Arslan décrit comment il a été violé à cinq reprises en prison, David évoque ses cris sous la torture que "personne" n'entendait, Emir sa terreur de vivre la mort lente de détenus séropositifs privés de traitement. 

Leurs témoignages rares, authentifiés par des documents officiels et des informations concordantes fournies par des associations, montrent l'envers d'un décor. 

Celui d'un pays d'Asie centrale qui fait parler davantage pour les excentricités de Gourbangouly Berdymoukhamedov, un ex-dentiste devenu autocrate qui écrit des poèmes sur son cheval. Ou, plus récemment, pour la chasse aux fumeurs lancée par son héritier, Serdar, qui entend "éradiquer le tabagisme" d'ici fin 2025. 

Doté des cinquièmes réserves mondiales de gaz naturel, le Turkménistan, une ex-république soviétique dirigée depuis deux décennies par les Berdymoukhamedov, ne tolère aucun média indépendant ni ONG.

Des organisations de défense des droits humains, comme Amnesty et Human Rights Watch, affirment que les opposants et les personnes LGBT+ y sont persécutés impitoyablement, en toute opacité. 

Les autorités turkmènes ne réagissent pas à ces accusations, hormis lors de réunions à l'ONU. 

En 2024, elles ont assuré que "toutes les discriminations" faisaient l'objet de poursuites judiciaires et que la pénalisation des relations homosexuelles s'expliquait par "les valeurs traditionnelles" qui façonnent "la mentalité du peuple du Turkménistan".

- Arslan, 29 ans, les viols en prison  -

D'origine ouzbèke, Arslan (prénom changé), 29 ans, a grandi dans la misère à Türkmenabat, à la frontière avec l'Ouzbékistan. "On n'avait ni pain ni vêtements de base."

Quand, à 18 ans, il part vivre dans la capitale Achkhabad, il réalise le faste d'une cité aux centaines de bâtiments de marbre blanc construits par le président Saparmourat Niazov (1990-2006) puis par son successeur, Gourbangouly Berdymoukhamedov, qui a cédé sa place à son fils, Serdar, en 2022. 

Le jeune homme y découvre une petite communauté gay et noue une relation secrète avec un homme.

En novembre 2017, à 21 ans, il est arrêté lors d'une rafle avec une dizaine d'homosexuels présumés. Son petit ami, attrapé avant lui, a, pense-t-il, été contraint de le dénoncer.

En détention, Arslan est tabassé. Lors de son procès à huis clos, en janvier 2018, il est condamné à deux ans de prison en vertu de l'article du code pénal interdisant la "sodomie".

__Votre objectif__. Recopiez à l'identique le passage de l'extrait sur le Turkménistan qui commence aux mots "Arslan décrit comment" et s'arrête après les mots "privés de traitement.".

Entrées du jeu de données:

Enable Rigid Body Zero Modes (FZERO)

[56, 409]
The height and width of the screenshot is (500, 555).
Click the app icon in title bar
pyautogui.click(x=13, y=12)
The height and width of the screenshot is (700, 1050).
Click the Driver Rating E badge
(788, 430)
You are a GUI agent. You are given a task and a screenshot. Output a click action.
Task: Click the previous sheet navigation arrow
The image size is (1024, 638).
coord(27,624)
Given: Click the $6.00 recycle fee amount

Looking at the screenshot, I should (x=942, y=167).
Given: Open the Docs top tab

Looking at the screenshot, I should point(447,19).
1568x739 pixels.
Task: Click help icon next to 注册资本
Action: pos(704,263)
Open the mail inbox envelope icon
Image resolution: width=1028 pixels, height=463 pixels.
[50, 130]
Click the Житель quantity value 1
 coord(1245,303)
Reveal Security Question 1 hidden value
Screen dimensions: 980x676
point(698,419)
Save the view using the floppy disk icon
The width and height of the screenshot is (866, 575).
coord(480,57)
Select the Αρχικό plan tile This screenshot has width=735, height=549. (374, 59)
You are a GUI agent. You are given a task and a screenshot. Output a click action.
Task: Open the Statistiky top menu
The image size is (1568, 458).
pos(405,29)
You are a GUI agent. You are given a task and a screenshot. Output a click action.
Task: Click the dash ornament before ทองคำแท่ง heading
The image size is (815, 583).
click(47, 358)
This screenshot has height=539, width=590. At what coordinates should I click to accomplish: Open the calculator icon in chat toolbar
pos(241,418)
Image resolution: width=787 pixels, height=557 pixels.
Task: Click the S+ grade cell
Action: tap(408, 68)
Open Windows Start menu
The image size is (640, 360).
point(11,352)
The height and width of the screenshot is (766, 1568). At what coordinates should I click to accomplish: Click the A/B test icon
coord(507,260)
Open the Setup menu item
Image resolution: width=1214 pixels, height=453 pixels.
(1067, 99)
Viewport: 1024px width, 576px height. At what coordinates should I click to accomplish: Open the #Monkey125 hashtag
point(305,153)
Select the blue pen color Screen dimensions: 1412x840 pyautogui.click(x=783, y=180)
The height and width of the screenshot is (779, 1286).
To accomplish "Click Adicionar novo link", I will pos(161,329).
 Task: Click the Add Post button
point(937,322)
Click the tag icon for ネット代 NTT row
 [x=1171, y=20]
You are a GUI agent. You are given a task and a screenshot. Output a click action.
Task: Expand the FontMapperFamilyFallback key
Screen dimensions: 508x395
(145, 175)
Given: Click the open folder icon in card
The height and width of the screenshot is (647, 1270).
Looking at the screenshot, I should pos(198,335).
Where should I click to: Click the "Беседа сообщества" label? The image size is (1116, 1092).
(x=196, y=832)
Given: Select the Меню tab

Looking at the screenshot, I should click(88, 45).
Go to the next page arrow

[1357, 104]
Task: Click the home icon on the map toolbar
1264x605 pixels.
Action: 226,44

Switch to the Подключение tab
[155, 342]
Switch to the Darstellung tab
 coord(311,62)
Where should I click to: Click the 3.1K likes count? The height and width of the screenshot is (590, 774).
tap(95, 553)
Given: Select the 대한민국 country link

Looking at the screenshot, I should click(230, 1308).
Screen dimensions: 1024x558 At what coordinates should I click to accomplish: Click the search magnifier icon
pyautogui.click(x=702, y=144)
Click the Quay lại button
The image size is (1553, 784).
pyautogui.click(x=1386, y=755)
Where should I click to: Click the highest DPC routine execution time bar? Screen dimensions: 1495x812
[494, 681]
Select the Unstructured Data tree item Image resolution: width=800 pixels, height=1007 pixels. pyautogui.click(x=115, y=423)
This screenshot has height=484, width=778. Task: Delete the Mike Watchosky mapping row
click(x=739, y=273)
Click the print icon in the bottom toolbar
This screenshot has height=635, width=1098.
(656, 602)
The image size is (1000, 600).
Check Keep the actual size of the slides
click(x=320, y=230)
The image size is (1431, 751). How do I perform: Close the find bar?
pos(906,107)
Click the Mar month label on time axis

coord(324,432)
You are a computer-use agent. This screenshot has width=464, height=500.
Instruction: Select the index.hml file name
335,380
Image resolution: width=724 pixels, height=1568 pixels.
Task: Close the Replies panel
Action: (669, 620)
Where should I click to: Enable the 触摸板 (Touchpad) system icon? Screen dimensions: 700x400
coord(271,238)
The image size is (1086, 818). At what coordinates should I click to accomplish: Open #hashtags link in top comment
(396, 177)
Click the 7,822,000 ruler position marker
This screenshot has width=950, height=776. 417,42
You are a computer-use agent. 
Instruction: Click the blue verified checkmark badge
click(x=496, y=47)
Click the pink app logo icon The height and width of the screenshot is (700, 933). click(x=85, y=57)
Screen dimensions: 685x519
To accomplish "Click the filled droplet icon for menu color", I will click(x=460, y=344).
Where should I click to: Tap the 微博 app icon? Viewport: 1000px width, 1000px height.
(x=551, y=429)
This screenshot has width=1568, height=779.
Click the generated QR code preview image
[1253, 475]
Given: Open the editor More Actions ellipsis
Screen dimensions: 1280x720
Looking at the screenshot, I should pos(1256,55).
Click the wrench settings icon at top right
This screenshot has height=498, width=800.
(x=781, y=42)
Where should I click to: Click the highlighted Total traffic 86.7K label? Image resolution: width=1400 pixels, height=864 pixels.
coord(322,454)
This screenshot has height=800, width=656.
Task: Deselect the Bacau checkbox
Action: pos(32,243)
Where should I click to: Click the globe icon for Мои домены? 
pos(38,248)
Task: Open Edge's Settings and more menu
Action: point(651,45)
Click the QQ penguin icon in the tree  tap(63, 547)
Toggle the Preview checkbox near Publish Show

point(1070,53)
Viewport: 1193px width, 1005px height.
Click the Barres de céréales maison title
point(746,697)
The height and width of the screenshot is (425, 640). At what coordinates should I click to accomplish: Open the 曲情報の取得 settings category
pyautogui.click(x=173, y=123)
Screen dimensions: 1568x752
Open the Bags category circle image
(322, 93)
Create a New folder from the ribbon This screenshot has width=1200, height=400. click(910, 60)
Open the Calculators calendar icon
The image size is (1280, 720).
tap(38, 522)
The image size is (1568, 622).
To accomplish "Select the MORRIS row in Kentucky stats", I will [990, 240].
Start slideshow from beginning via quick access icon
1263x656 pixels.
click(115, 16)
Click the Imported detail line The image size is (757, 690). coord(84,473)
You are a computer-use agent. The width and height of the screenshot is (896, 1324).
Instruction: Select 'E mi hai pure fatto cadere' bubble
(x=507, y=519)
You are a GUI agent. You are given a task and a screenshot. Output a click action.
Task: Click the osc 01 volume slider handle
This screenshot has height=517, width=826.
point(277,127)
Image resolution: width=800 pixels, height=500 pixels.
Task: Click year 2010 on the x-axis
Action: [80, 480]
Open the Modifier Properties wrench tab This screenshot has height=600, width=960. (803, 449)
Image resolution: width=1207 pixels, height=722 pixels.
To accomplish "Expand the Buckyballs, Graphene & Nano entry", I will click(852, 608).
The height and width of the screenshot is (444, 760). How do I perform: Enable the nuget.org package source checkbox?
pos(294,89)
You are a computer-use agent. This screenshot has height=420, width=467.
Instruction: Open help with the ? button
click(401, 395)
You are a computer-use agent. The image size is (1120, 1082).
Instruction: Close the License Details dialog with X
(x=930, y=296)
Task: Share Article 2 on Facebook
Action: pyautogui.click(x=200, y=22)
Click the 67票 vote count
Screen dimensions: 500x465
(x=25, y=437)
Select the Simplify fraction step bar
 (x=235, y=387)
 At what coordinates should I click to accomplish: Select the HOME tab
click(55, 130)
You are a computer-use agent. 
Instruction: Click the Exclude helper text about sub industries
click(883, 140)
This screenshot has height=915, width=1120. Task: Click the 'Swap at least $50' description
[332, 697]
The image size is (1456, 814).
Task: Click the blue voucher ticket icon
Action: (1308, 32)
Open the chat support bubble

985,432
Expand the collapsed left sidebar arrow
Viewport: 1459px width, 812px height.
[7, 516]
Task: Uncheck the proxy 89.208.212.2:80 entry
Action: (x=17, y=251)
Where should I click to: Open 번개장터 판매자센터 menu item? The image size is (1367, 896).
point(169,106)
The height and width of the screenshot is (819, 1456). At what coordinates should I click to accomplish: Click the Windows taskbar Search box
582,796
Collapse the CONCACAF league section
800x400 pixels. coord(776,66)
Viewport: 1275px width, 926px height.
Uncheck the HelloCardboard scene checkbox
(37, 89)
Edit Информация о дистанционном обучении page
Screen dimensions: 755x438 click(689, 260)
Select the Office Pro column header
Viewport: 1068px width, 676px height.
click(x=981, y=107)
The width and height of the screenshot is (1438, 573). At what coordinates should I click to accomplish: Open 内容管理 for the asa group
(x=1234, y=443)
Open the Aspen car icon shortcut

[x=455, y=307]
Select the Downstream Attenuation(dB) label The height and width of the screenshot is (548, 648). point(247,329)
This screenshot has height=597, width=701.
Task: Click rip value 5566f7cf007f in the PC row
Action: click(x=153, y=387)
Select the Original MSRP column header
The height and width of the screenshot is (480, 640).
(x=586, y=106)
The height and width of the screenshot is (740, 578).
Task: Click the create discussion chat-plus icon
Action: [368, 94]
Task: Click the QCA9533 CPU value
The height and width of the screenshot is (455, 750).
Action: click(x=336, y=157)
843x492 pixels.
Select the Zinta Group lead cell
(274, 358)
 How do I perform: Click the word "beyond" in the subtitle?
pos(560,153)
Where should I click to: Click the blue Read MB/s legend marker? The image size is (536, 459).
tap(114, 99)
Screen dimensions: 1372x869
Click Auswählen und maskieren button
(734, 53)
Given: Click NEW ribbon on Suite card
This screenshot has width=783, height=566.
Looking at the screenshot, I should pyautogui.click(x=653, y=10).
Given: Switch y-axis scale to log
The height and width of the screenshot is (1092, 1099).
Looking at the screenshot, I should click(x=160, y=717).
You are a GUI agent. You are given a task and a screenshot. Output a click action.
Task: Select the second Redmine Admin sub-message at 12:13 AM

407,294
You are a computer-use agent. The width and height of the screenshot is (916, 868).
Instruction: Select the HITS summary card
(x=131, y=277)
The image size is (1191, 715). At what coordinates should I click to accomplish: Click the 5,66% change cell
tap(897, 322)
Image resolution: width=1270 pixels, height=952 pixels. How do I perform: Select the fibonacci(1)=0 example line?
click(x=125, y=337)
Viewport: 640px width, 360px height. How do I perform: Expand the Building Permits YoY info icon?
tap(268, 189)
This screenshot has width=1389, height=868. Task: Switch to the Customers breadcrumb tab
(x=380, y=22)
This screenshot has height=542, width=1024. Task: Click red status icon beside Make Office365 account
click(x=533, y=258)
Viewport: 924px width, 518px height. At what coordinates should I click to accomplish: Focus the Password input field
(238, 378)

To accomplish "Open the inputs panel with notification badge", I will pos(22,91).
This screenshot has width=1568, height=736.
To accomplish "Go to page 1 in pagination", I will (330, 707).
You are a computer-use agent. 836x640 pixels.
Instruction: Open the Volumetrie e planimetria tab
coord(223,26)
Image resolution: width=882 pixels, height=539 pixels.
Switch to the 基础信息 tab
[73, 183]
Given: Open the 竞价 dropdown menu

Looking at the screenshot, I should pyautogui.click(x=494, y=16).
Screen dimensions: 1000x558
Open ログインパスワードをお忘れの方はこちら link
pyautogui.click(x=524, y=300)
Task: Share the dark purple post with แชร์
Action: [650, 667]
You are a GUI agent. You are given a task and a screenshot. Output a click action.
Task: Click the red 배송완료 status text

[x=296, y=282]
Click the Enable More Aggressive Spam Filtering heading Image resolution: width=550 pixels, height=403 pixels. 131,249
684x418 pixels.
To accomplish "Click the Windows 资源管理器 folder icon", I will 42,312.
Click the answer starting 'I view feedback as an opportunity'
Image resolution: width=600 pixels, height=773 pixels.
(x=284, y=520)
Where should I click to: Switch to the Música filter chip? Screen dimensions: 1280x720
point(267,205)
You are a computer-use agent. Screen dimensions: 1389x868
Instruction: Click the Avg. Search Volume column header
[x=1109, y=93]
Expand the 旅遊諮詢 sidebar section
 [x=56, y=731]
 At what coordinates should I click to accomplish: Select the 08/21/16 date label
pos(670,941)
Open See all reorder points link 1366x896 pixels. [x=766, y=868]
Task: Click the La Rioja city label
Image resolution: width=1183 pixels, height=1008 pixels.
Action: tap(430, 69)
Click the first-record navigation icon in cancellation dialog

__Zone de réponse__.
Arslan décrit comment il a été violé à cinq reprises en prison, David évoque ses cris sous la torture que "personne" n'entendait, Emir sa terreur de vivre la mort lente de détenus séropositifs privés de traitement.